Rate-Distortion Optimized Pragmatic Communication for Collaborative Perception¶

Conference: ICLR 2026
OpenReview: https://openreview.net/forum?id=920RxFvsMx
Code: https://github.com/gjliu9/RDcomm
Area: Autonomous Driving / Collaborative Perception
Keywords: Collaborative Perception, Rate-Distortion Theory, Information Theory, Communication Compression, Multi-Agent

TL;DR¶

This paper extends the classic Shannon rate-distortion theory into a "pragmatic rate-distortion theory" oriented towards multi-agent collaborative perception. It derives two necessary conditions for optimal communication strategies: transmitting only task-relevant information and avoiding information redundant with the receiver's observations. Based on these, the RDcomm framework (task-entropy discrete encoding + mutual information-driven message filtering) is designed. It achieves SOTA accuracy in 3D detection and BEV segmentation across 4 datasets while compressing communication volume by up to 108x.

Background & Motivation¶

Background: Multi-agent collaborative perception allows agents like vehicles and roadside units to share visual features, overcoming occlusions and limited fields of view in single-vehicle perspectives. It has shown significant advantages in tasks such as 3D detection and BEV segmentation. However, there is an inherent Key Challenge: the trade-off between task performance and communication volume. Sharing more information improves perception accuracy but increases bandwidth overhead, while excessive compression leads to the loss of task-critical information and performance degradation.

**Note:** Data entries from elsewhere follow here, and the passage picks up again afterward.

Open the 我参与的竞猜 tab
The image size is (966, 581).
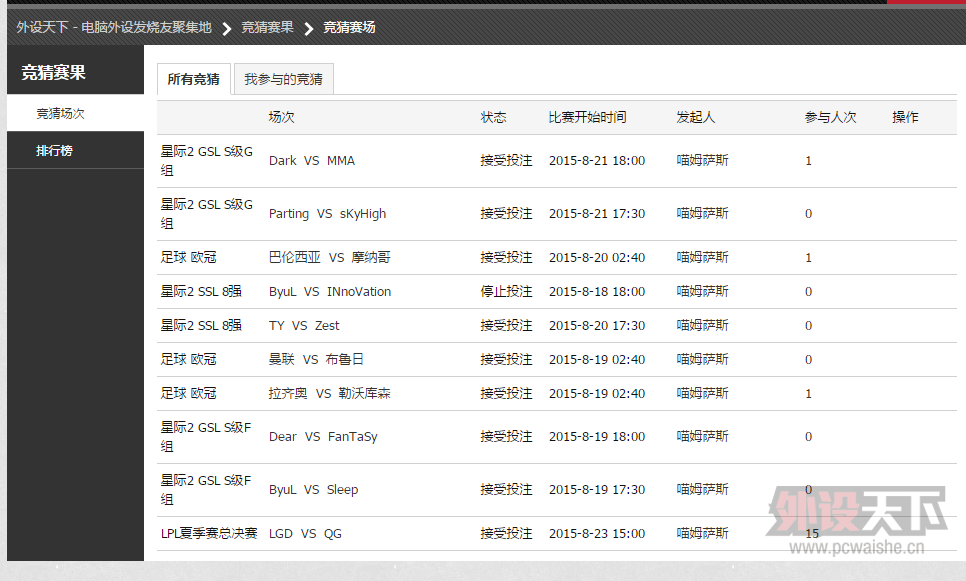coord(283,79)
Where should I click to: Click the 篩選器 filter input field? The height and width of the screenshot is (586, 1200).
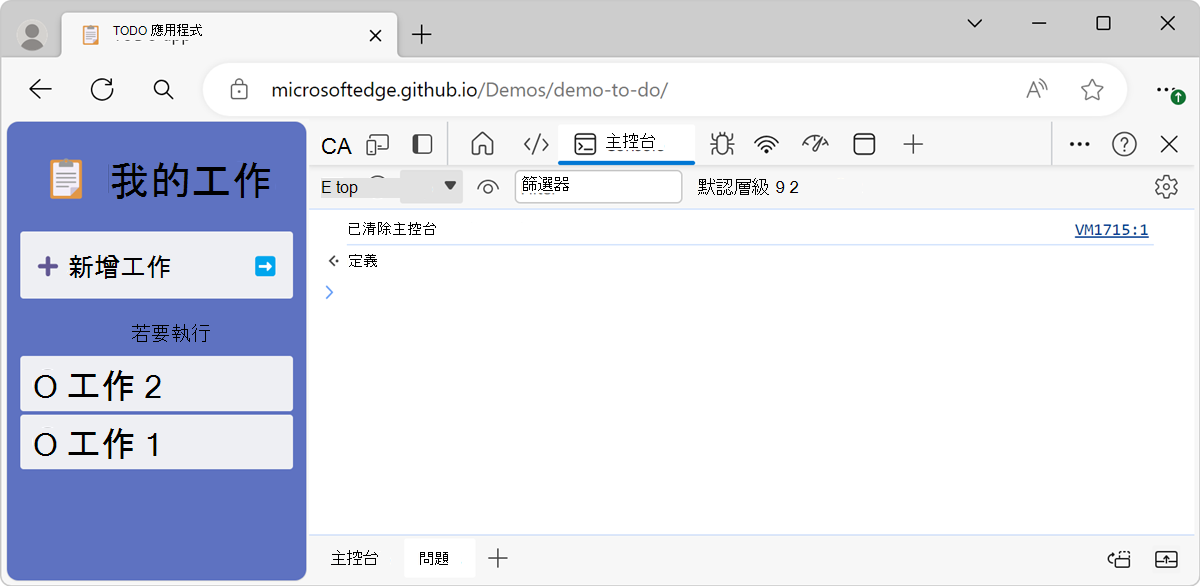point(598,187)
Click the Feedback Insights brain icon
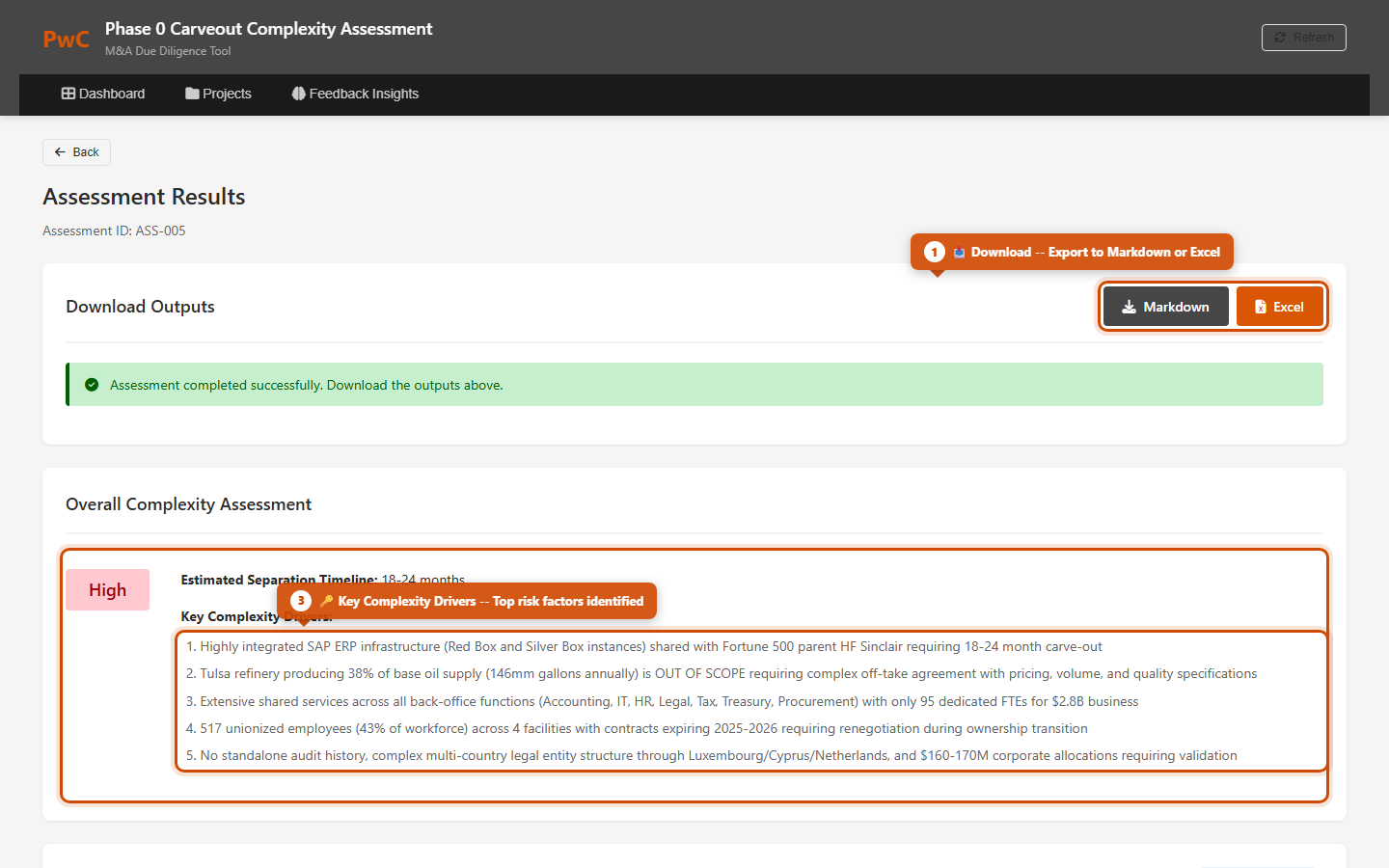This screenshot has height=868, width=1389. coord(298,94)
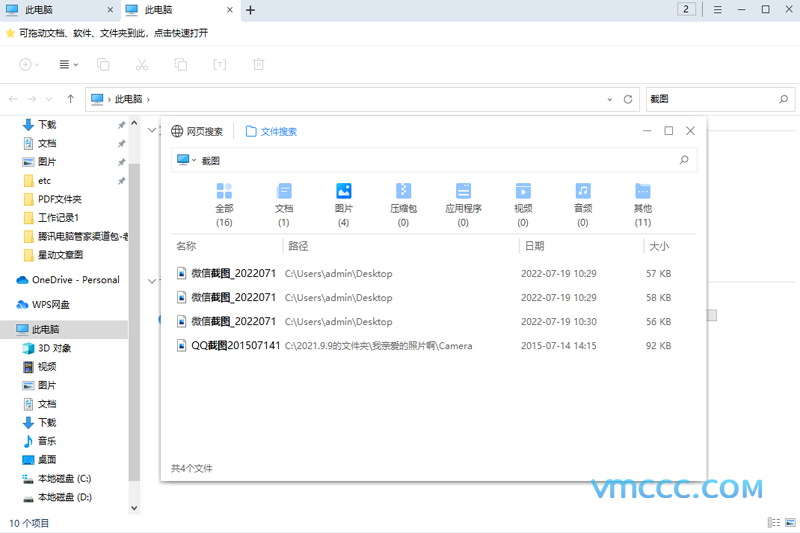
Task: Open QQ截图201507141 file in results
Action: coord(233,346)
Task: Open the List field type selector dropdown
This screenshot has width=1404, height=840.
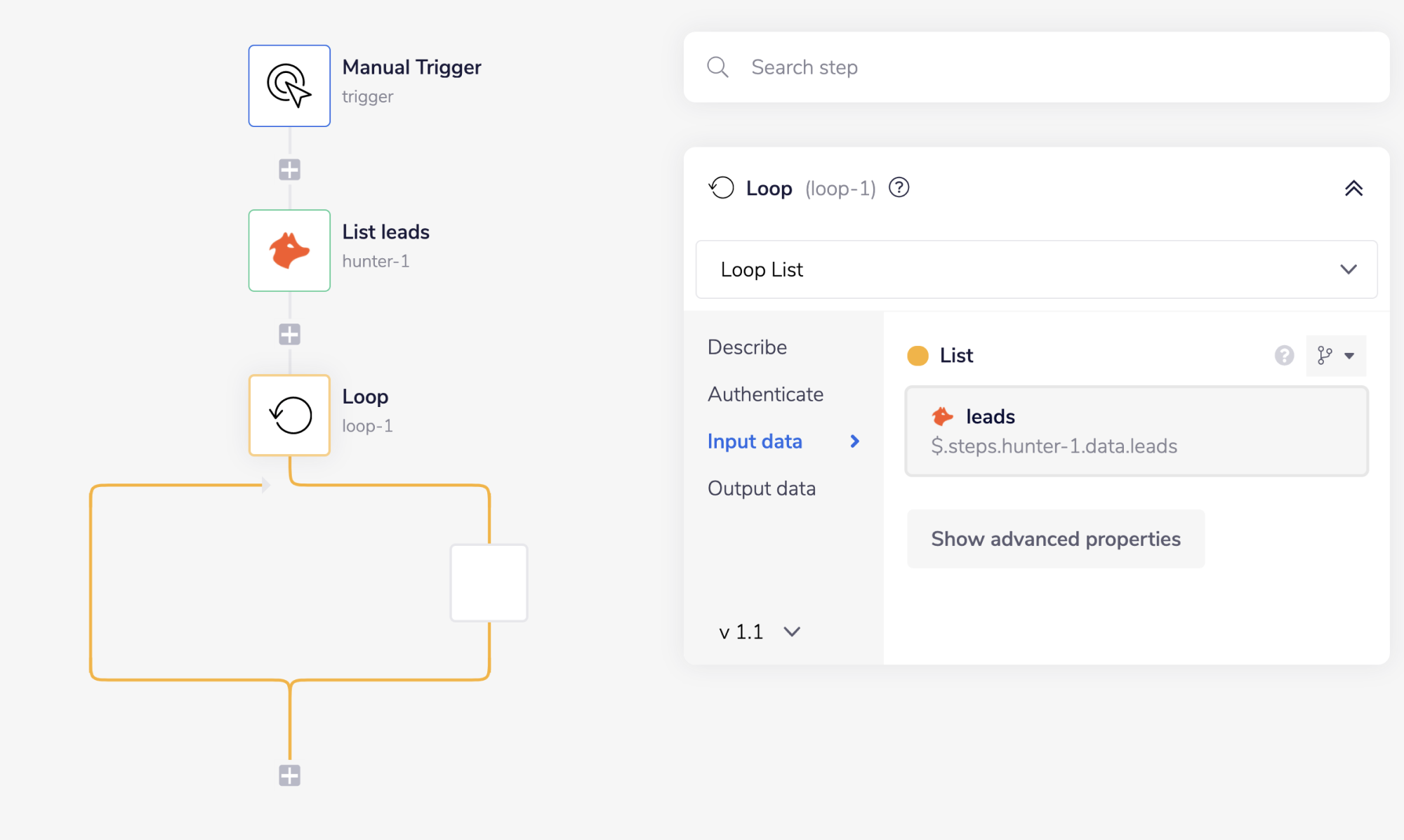Action: [1335, 356]
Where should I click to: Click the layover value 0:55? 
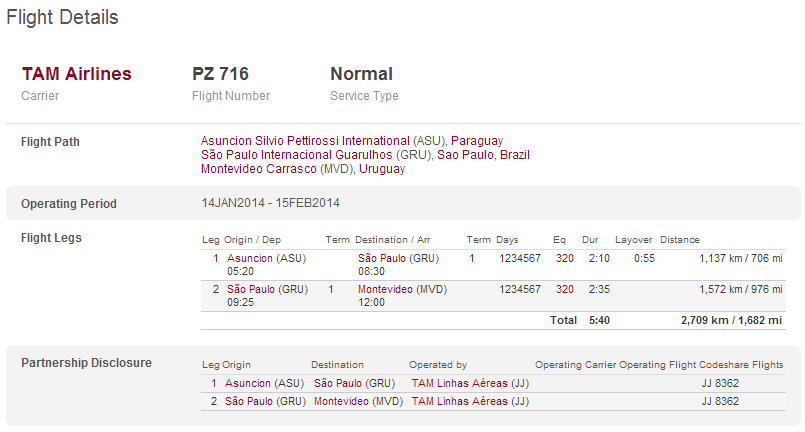(644, 258)
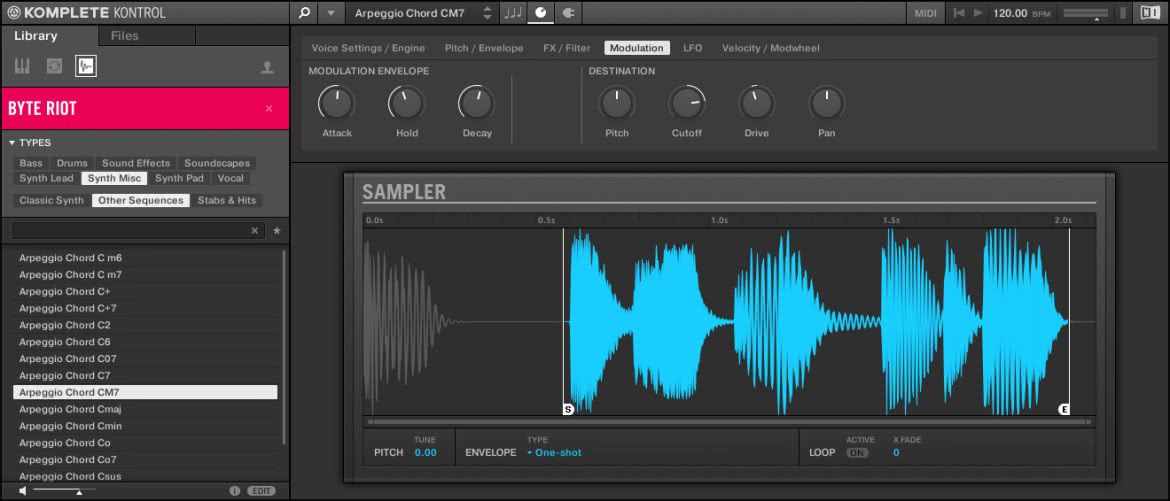Switch to the LFO tab
The image size is (1170, 501).
point(692,48)
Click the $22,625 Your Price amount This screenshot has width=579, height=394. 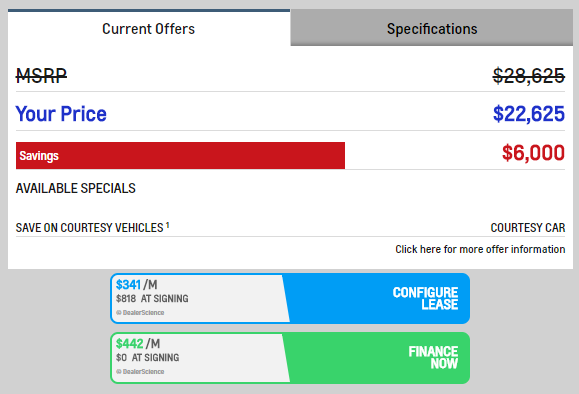[x=529, y=114]
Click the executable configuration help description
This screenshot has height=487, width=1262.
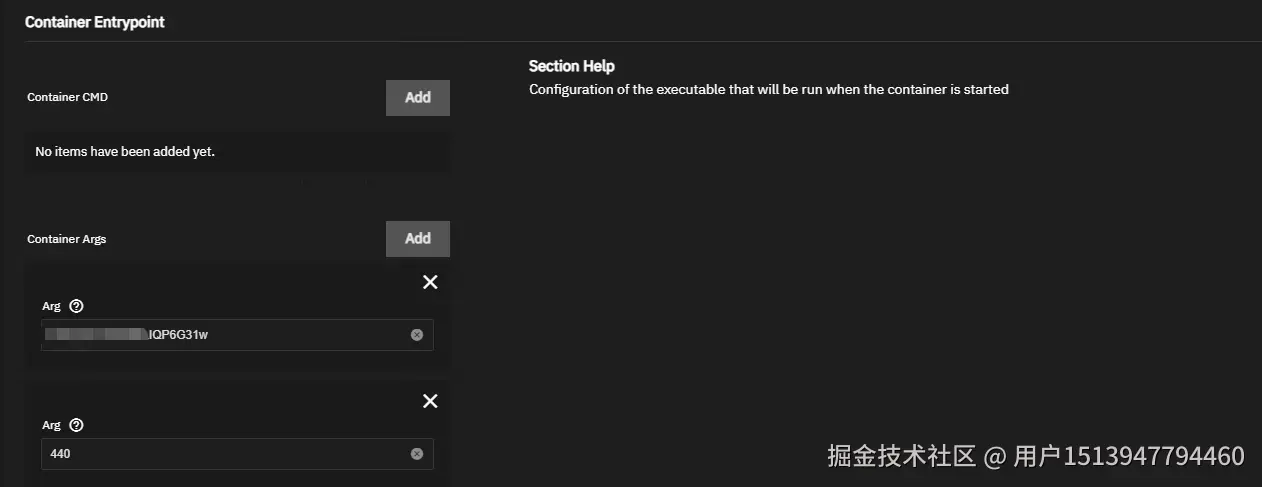click(768, 89)
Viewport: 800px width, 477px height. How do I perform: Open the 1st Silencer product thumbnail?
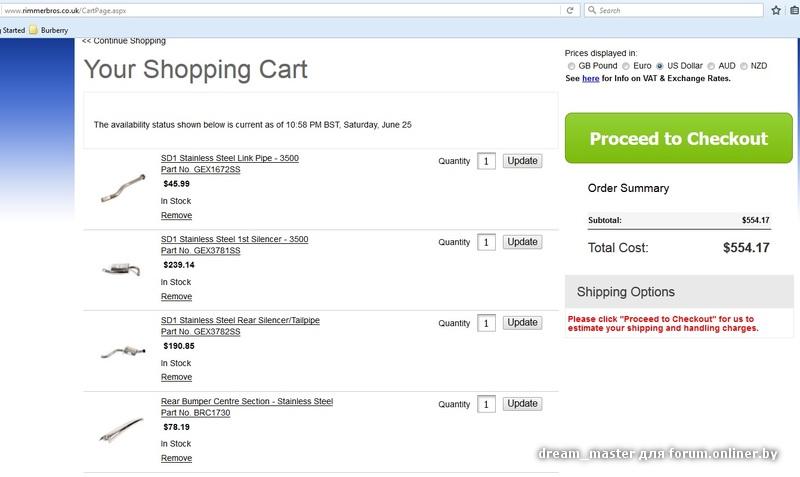coord(123,268)
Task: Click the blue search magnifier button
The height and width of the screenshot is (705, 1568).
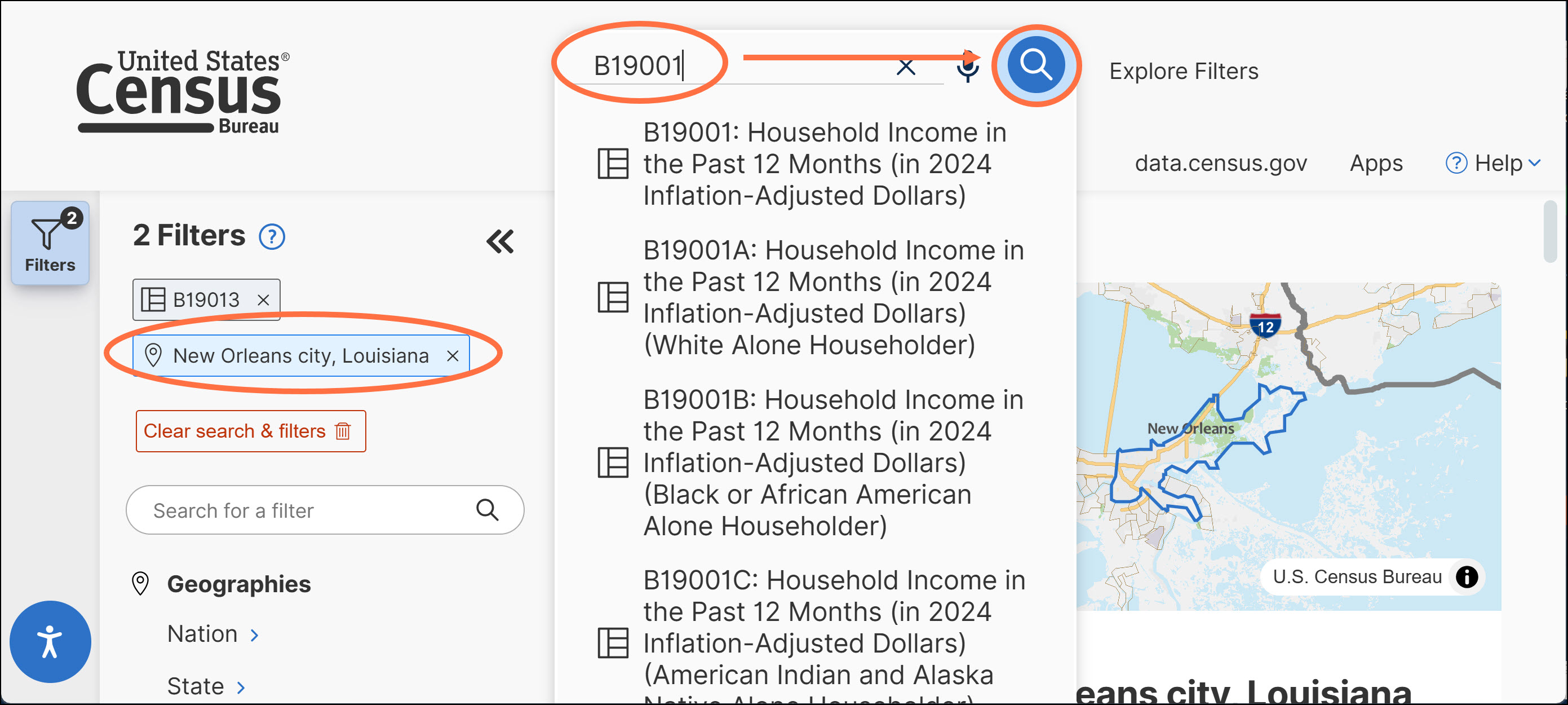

Limitations of Prior Work: Existing methods handle this trade-off primarily through heuristics. One category is spatial selection, which transmits only task-relevant regions (e.g., Where2comm sends high-confidence regions; CoSDH sends unobserved regions). Another is neural compression (VQ quantization, channel reduction, autoencoders). However, these methods rely on intuitive manual designs and lack theoretical support, failing to answer two fundamental questions: what to communicate and how to encode under bandwidth constraints.

Key Challenge: Although classic rate-distortion theory characterizes the optimal boundary of "bitrate vs. distortion," it is ill-suited for collaborative perception in two ways: first, it uses distortion based on reconstruction fidelity (e.g., MSE), measuring the similarity to the original signal, whereas collaborative perception focuses on task performance degradation; second, it considers single-source compression without accounting for the fact that multiple agents observe the same scene, making inter-agent observations highly redundant.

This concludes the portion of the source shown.